In the introduction to the book, the authors claim they want to show the rich diversity of scholarship on children’s sexuality. I feel that they have achieved this goal. They address blind spots in policies and popular debates and challenge and disrupt some well-entrenched ideas about children’s sexualities. They also provide complex transnational accounts of young sexualities. However, with a few notable exceptions, the scholarship seems mostly to take a Western perspective. Of the 31 contributors to this volume, 30 are placed in Western universities. Religion and its link to honour and shame is a concept that frequently crops up when discussing sexualities in a transnational context that includes the Global North and the Global South. Religious discourse has an important structuring effect on anxieties around bodies, pleasure and shame. In this book, religion is not even listed in the index.
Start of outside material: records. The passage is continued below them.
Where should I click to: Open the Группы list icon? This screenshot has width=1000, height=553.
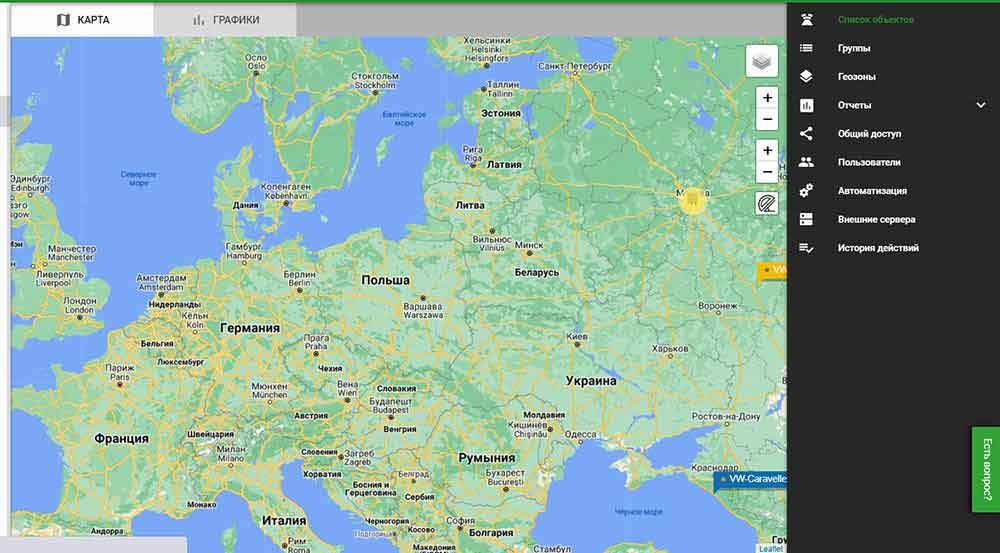806,48
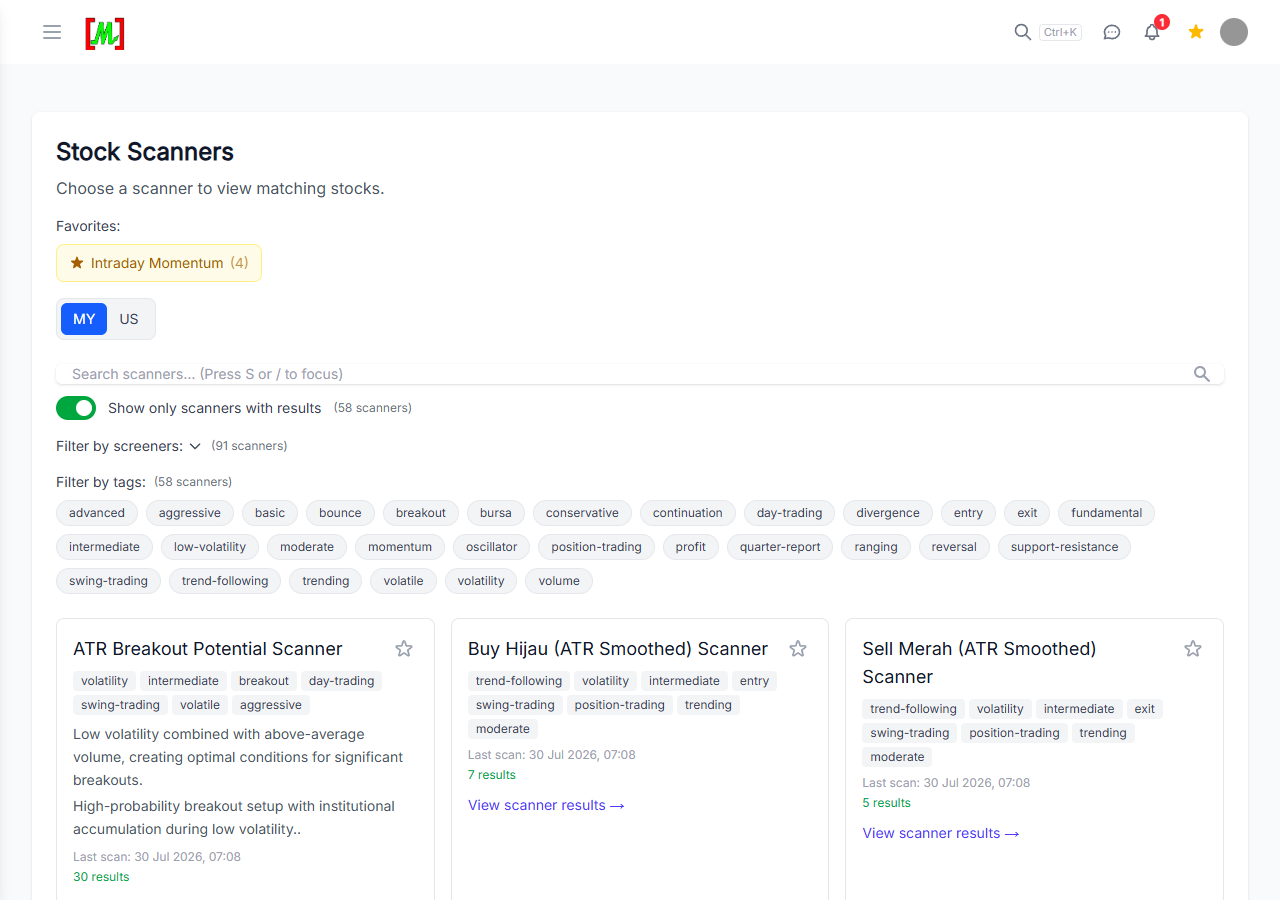Open the user avatar profile

tap(1234, 32)
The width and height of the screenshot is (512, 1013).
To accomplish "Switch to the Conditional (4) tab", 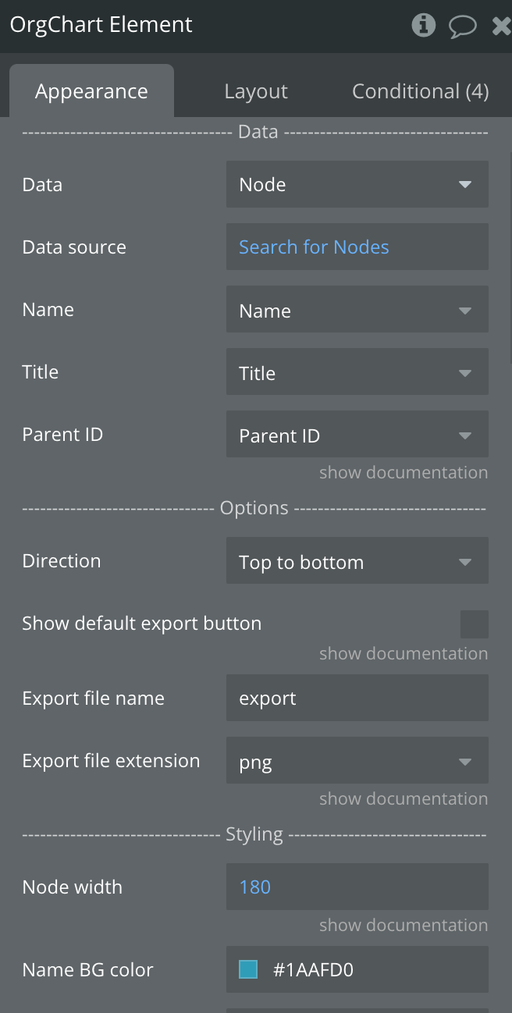I will click(x=420, y=91).
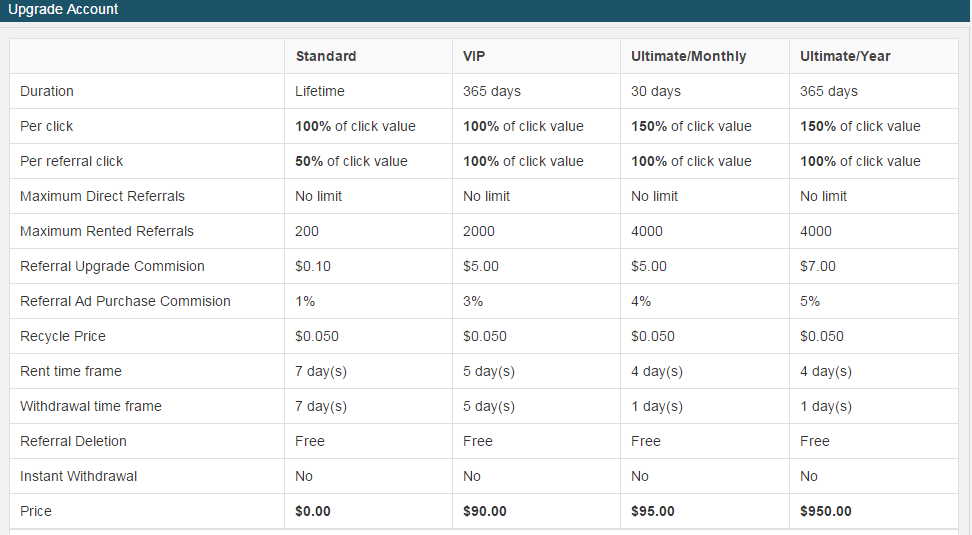Click the Duration row label
This screenshot has width=972, height=535.
click(47, 91)
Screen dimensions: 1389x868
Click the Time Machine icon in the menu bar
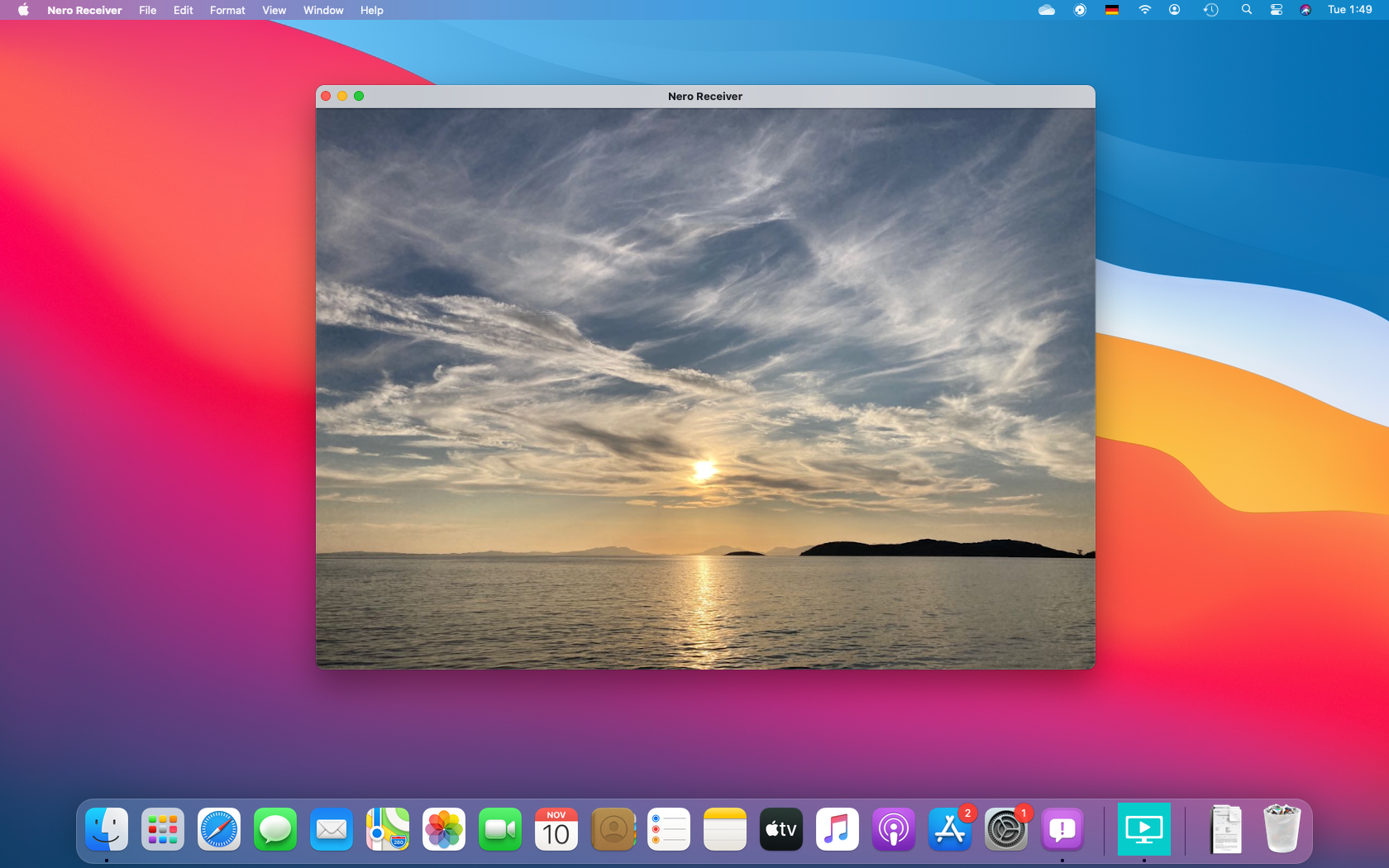pos(1210,10)
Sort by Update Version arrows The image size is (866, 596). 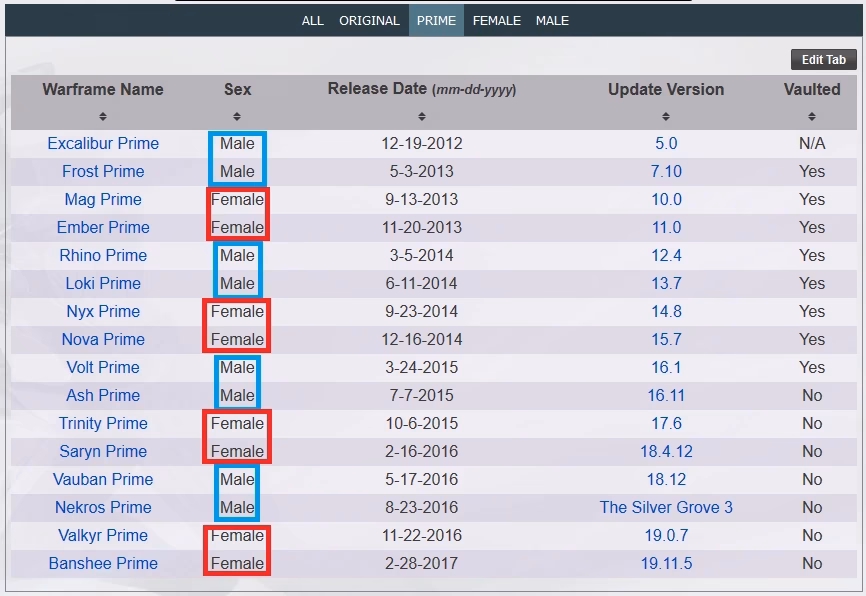666,117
If I were to describe this book in one word I would go for “dense.” There are 23 chapters and it is hard to find fault with any of them. In this regard, the book is an absolute treasure trove for academics who want to bring a critical perspective to empirical research on young sexualities. The writing in the book is also often dense and at times inaccessible. The chapters, particularly those written by the editors, require full attention and need to be read more than once to grasp their content. That is effort well spent, as following their line of thought opens up new ways of envisioning and approaching young sexualities. However, the book is also dense in a literal sense. The print is miniscule, the margins tiny, and this diminishes somewhat the pleasure in reading. Also, it has to be pointed out that the book sports one of the ugliest book covers I have seen in a long while. Nevertheless, I hope people comply with the old saying of not judging a book by its cover as its content is both fascinating and rewarding.